Hello!
We’re working on a web player application which can play back situations from real soccer matches. So far it’s been all working nicely except for some different behaviour in different browser (what a shocker! ;-)).
The main issue is with Explorer!
We’re downloading player movement data, images and other variable data via the WWW class into the application. While the application is running we also have a little routine which checks if any new situation data has been added and notify the user it can be downloaded.
This routine works fine in all browsers except for Explorer.
After the first time you start explorer and try refresh the page, it seems as if it can’t download anything via the WWW class
We’ve tested the “big” browsers on Mac and Windows and Explorer is the only one which doesn’t seem to work properly.
Anyone had any similar issues? I thought I’d give a link to our little beta version of the application. Also, any feedback would be greatly appreciated!
Here’s a working (hopefully) link to a beta version of the web application: http://rbk.zxy.no
I’m not aware of any general issues with the WWW class in Internet Explorer. Do you get any errors the first time you try to pull data? Does this only occur after you’ve refreshed the page (meaning, a fresh page load and all works well)?
why do you refresh the page? I mean it at worst forces a full redownload of the webplayer.
You could simply notify unity of the change through usage of javascript and have unity gather the data then instead of forcefully reloading the whole plugin.
Have not seen such Internet Explorer only related problems on that end yet thought. If then it was normally FF3 on Windows that bugged
I’m working on this as well, so allow me to go a bit more into detail about what we’re doing and what I have found out so far about what makes things go wrong.
We start up a coroutine with a loop that has the single purpose of polling a webpage every X duration to get a small index file. Right now this is done every second.
If the index file has been updated since last time we downloaded it we will do 2 more www downloads based on url information in the index file.
The index file is a html file with the following meta tags to force the browsers to never cache the file:
IE still returns a cached version of the index file through the use of the WWW class even with these tags.
Edit: Actually it randomly returns a cached or a fresh version of the index file. Mostly the cached version.
The issue with not being able to use refresh on the webpage has been resolved, so now it’s only the part about caching in IE that remains.
That’s odd. FWIW, when in the browser we rely on the browser for network operations like this so the Unity Web Player isn’t handling the decision to get a cached version or pull a fresh copy and so this might be due to IE and unavoidable. Do you get the same results if you load that page directly in IE and hit refresh as opposed to loading the page inside your Unity content via the WWW class? If so then I think we can peg this as an IE issue outside of Unity altogether, if not then things get confusing…

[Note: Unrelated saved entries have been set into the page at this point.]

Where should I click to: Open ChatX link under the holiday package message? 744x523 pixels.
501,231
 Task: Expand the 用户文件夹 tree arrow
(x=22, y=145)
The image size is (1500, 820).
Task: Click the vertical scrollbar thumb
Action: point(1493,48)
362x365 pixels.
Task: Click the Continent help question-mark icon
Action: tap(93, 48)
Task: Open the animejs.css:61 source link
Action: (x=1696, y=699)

Afraid that’s a no. The page refreshes itself perfectly just as expected when opened up in IE for me.
Yeah, confusing certainly is the word I’d use too.
To add to the confusion I’m not even certain if IE caches it or not anymore.
If IE was caching the index file I would expect that a manual refresh of the file in a different tab while running the web app would update the cached version so that the web app would find the new updated version. However the web app still doesn’t find the new version of it more than 90% of the time. Yeah, it’s not even consistently going wrong :?
On top of this if I manually refresh the web app tab after I have updated and refreshed the index file in the other tab, the web app STILL finds only the old version of the index file. This very much suggests to me that there’s some caching going on. Whether it’s the unity webplayer or IE that’s the culprit I don’t know.
If I restart IE I always get the correct version of the index file on starting up the web app.
Had similar issues too. The problem is really here with Microsoft IE’s and MS Proxy servers (from my experience).
The Unity www class is usually fireing off a http POST request which is by RFC a non-cacheable request, other than a GET request which is meant to be to retrieve cacheable data. Now the fun part is that some weird Microsoft software seems to think that caching POST requests is actually a good idea which is of course not. What I did in the end to avoid this is to put into the www form submit also a random value to have the post request look always different. At least to me it solved that issue.
But reading the RFC unveals that you have also to deal with correct cache control headers, otherwise even a POST might get cached! Maybe that is what MS IE is doing here. So make sure your response page has appropriate cache-control headers.